Oracle SQL – Scenario Questions

Oracle SQL – Scenario Questions

Folks,

In this blog we will explore some latest Oracle SQL – Scenario questions for Interview!


Scenario 1:  

Select numeric & character values in separate columns using data present in single column.

Input Data – One column having both numeric & character values in it. See below sample data.

create table data (value varchar2(20));
insert into data values ('1');
insert into data values ('a');
insert into data values ('b');
insert into data values ('2');
insert into data values ('c');

 

Untitled.png

Output – Show numeric & character values in two separate columns using select query only. See below output.

output

Solution of Scenario 1:

Step 1: Separate the data values using REGEXP_LIKE & digit class [:digit:].

select  null as numeric_value, value as character_value from data WHERE REGEXP_LIKE(value, '[^[:digit:]]')
union all
select value as numeric_value, null as character_value from data WHERE REGEXP_LIKE(value, '[[:digit:]]')

Output of Step 1:

3.png

Step 2 – Remove null values from the data.

select nv.numeric_value, cv.character_value
from

( select  numeric_value , rownum rnum from
(select  null as numeric_value, value as character_value from data WHERE REGEXP_LIKE(value, '[^[:digit:]]')
union all
select value as numeric_value, null as character_value from data WHERE REGEXP_LIKE(value, '[[:digit:]]')
)
where numeric_value is not null ) nv 

full join 

(select  character_value , rownum rnum from
(select  null as numeric_value, value as character_value from data WHERE REGEXP_LIKE(value, '[^[:digit:]]')
union all
select value as numeric_value, null as character_value from data WHERE REGEXP_LIKE(value, '[[:digit:]]')
)
where character_value is not null ) cv

on nv.rnum=cv.rnum

Output Step 2:

4.png


Scenario 2:  

Print data on the basis of Even/Odd data present in Id Column.

Input Data – See below sample data.

create table data (ID number, value varchar2(20));
insert into data values (1,'A');
insert into data values (2,'B');
insert into data values (3,'C');
insert into data values (4,'D');
insert into data values (5,'E');
insert into data values (6,'F');
insert into data values (7,'G');
insert into data values (8,'H');
 

Untitled.png

Output Required: Suppose we have to print the Even ID – Values

output.png

Solution of Scenario 2:

Output 2.1:  – With null values

select decode(mod(id,2),0,value, null) as value from data ;

3.png

Output 2.2:  – Without null values

-- 1st way
select value from data where (mod(id,2))=0;
-- 2nd way
select value
  from data
where id in (
              select decode(mod(id,2),0,id,null) from data
            );

1

4.png

For Odd – Just change the decode condition, see below code.

-- Simple Way
select value from data where (mod(id,2))<>0;
-- Without Null Values
select value from data where id in ( select decode(mod(id,2),0,null,id) from data );

-- With Null Values
select decode(mod(id,2),0,null,value) as value from data ; 

1



Scenario 3: 

Fetch alternate data from table – Using Even/Odd rownum.

What is required => Can you reproduce, word for word, the stretch of the Oracle SQL scenarios post from "Input Data – One" through "See below output."? None of the items that come next are needed here.

Data rows =>

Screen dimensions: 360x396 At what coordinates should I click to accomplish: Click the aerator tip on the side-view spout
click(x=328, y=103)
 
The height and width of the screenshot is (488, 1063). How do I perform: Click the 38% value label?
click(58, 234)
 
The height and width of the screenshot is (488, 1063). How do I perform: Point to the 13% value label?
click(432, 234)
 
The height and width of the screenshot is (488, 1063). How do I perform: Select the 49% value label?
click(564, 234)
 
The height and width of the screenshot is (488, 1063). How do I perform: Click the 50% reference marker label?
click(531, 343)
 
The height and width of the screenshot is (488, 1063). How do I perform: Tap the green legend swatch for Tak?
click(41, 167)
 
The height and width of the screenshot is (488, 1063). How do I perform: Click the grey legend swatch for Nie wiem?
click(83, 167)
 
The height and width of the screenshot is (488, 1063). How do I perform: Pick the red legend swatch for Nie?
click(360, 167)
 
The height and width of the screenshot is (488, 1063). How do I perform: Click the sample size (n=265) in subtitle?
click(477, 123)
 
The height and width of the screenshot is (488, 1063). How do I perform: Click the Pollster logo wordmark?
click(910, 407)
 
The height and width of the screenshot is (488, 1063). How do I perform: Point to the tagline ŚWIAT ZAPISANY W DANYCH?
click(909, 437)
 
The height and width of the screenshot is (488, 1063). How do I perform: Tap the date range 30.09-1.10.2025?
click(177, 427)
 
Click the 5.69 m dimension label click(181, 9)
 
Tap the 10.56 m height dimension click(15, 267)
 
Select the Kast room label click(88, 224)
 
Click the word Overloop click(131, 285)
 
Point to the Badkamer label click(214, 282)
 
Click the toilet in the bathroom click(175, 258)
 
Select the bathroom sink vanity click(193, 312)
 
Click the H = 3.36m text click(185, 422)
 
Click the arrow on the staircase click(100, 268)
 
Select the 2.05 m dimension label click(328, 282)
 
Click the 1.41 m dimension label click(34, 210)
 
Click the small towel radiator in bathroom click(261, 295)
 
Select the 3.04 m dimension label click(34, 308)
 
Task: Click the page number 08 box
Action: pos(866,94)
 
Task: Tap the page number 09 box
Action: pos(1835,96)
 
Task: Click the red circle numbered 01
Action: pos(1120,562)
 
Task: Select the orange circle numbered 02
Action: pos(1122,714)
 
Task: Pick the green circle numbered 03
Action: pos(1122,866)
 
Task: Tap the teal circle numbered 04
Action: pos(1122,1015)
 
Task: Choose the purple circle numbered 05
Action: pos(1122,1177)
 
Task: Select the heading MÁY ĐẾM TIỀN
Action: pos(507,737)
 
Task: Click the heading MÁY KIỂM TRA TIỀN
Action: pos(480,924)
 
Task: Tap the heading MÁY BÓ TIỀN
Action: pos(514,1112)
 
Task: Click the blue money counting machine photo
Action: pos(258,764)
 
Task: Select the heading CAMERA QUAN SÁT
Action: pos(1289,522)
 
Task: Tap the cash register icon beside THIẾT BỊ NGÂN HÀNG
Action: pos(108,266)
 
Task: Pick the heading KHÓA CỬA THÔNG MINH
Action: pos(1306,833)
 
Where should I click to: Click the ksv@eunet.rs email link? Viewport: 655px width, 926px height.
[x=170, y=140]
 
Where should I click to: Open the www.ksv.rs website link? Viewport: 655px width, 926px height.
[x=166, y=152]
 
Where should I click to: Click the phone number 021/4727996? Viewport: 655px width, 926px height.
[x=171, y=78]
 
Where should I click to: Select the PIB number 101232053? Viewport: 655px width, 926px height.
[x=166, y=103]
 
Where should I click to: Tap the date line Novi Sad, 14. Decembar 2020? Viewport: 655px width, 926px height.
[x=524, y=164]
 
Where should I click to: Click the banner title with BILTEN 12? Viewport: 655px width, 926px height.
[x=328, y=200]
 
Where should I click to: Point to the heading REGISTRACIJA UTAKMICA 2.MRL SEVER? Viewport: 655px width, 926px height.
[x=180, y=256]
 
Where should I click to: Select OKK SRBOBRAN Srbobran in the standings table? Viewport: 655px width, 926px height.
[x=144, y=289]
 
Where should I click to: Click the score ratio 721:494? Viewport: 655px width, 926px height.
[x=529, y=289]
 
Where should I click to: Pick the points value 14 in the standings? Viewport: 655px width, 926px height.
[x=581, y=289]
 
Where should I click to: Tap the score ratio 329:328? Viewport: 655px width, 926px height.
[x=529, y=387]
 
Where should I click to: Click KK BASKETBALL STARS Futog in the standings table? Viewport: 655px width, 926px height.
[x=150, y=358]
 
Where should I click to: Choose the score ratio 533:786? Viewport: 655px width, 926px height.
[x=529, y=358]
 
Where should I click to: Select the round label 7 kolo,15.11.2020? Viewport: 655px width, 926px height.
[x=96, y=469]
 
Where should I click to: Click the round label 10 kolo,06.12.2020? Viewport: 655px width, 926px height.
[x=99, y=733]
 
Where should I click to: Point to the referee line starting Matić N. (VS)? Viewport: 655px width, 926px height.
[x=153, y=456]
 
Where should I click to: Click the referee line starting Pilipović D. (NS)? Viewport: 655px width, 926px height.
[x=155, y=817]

Exercise answer =>
Input Data – One column having both numeric & character values in it. See below sample data.

create table data (value varchar2(20));
insert into data values ('1');
insert into data values ('a');
insert into data values ('b');
insert into data values ('2');
insert into data values ('c');

 

Untitled.png

Output – Show numeric & character values in two separate columns using select query only. See below output.